Kaffer pointed out that business has its own advocates, and it has deep pockets. The environment and residents are the ones who need advocates. MDEQ has been renamed Department of Environment, Great Lakes and Energy (EGLE), whose deputy director had been James Clift. He said:
Almost all governments have agencies that specialize in economic development, and then they have environmental regulators. You think, if we have another agency doing economic development, why are environmental regulators also doing it? If you look at it as trying to help companies stay in compliance with environmental laws, then that's a natural fit for environmental regulators.
When you couple it with deregulation, saying you are basically not going to regulate and protect the environment and public health and instead just going to look at economic development, it's very problematic. You're just going to roll back 50-plus years of environmental regulation, under the idea of helping business.
There may not be a direct line between this business-friendly posture and the Flint water crisis, but when a government department loses its way things don’t turn out well. And MDEQ lost its way in putting economic development ahead of public health in many incidents beyond Flint.

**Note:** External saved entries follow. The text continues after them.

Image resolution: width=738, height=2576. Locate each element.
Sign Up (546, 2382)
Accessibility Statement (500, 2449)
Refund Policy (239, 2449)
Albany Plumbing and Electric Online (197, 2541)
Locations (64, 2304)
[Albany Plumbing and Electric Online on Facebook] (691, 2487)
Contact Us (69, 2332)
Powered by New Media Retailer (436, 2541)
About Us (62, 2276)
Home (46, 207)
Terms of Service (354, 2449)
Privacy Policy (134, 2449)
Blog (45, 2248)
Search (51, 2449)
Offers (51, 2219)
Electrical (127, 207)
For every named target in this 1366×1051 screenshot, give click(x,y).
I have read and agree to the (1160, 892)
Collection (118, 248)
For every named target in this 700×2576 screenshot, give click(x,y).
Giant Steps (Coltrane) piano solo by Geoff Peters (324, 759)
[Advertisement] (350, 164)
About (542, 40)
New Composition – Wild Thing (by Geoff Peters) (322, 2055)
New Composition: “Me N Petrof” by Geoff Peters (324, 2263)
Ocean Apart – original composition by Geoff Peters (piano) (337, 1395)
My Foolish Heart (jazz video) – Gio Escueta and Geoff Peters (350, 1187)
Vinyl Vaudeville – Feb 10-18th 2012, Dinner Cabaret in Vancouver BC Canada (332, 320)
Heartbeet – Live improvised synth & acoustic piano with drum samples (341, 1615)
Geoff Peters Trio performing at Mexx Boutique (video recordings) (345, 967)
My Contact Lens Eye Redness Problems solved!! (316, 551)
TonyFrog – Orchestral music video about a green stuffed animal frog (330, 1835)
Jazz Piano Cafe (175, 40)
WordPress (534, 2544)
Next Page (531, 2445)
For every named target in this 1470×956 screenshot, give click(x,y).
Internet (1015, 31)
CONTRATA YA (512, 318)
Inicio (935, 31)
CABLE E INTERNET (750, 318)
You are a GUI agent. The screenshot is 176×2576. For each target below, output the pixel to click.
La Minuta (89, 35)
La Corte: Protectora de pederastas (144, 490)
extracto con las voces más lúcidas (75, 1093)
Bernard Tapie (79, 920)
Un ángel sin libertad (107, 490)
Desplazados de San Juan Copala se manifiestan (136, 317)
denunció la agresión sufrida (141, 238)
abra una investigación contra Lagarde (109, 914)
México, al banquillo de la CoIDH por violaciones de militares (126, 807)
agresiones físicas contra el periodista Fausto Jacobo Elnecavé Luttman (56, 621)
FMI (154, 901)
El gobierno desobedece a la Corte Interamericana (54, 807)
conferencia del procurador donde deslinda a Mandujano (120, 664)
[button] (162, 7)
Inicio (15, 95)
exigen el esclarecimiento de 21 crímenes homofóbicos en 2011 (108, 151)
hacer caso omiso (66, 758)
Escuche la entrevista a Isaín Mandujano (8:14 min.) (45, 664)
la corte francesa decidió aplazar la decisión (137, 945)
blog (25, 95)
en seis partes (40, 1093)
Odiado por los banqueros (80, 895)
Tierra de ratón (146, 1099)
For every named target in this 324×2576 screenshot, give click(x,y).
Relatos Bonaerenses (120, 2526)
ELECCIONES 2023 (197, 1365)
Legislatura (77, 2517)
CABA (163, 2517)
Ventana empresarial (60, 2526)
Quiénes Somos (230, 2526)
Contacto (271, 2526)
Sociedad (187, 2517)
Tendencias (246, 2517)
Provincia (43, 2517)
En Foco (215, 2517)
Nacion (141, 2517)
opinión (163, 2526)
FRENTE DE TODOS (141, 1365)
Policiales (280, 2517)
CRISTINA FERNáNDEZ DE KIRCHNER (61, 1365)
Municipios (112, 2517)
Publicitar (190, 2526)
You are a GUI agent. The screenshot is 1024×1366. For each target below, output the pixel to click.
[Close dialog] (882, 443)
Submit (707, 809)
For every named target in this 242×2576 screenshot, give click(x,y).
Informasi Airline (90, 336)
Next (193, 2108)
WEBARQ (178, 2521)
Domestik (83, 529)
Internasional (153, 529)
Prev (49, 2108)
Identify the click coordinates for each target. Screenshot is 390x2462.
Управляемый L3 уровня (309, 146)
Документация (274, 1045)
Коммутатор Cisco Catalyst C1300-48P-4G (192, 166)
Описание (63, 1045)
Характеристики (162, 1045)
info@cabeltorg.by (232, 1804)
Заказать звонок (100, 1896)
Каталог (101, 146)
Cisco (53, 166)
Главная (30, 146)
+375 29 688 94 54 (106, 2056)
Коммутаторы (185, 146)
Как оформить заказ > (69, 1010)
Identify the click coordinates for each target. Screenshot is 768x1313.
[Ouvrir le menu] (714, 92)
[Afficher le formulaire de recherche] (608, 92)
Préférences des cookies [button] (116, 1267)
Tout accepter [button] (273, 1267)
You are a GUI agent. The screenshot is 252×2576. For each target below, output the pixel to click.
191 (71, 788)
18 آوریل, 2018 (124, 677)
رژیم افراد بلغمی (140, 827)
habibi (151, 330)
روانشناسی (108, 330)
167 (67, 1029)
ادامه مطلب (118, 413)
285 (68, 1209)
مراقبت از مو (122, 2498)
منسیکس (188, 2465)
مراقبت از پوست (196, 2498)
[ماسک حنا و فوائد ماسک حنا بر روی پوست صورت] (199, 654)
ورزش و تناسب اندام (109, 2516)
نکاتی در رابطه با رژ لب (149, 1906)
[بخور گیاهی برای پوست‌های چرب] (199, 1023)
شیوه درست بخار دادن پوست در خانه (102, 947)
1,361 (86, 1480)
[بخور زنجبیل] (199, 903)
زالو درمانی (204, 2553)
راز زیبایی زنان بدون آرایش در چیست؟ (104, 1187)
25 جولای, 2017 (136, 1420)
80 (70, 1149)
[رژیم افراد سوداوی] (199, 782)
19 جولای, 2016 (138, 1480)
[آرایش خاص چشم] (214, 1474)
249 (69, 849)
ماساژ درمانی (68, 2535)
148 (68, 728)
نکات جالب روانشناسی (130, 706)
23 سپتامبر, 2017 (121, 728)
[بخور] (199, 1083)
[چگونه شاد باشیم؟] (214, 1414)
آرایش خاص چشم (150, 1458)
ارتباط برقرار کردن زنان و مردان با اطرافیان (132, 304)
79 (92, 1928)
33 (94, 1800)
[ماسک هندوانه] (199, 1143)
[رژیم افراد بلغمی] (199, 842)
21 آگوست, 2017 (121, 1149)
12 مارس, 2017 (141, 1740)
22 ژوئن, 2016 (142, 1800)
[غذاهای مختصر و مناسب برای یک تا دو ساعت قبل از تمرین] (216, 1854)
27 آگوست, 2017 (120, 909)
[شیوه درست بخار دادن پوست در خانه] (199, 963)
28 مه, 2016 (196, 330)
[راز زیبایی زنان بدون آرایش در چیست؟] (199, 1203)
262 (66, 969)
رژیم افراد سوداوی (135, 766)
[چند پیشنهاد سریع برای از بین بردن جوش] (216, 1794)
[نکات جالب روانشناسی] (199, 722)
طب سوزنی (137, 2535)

The Flint water crisis happened ten years ago. In an attempt to save money state personnel switched Flint’s water source from the Detroit Metro water system to the Flint river. Those making the switch decided that certain steps in treatment didn’t need to happen. That resulted in corrosion the lead service lines, putting lead in the drinking water, in addition to allowing lots of other harmful stuff into residents’ homes. Lead is a neurotoxin. No amount is safe. Remedying the problem took way too long. Just a few people faced a penalty for the bad decisions. I believe the compensation package to victims is still tied up in court.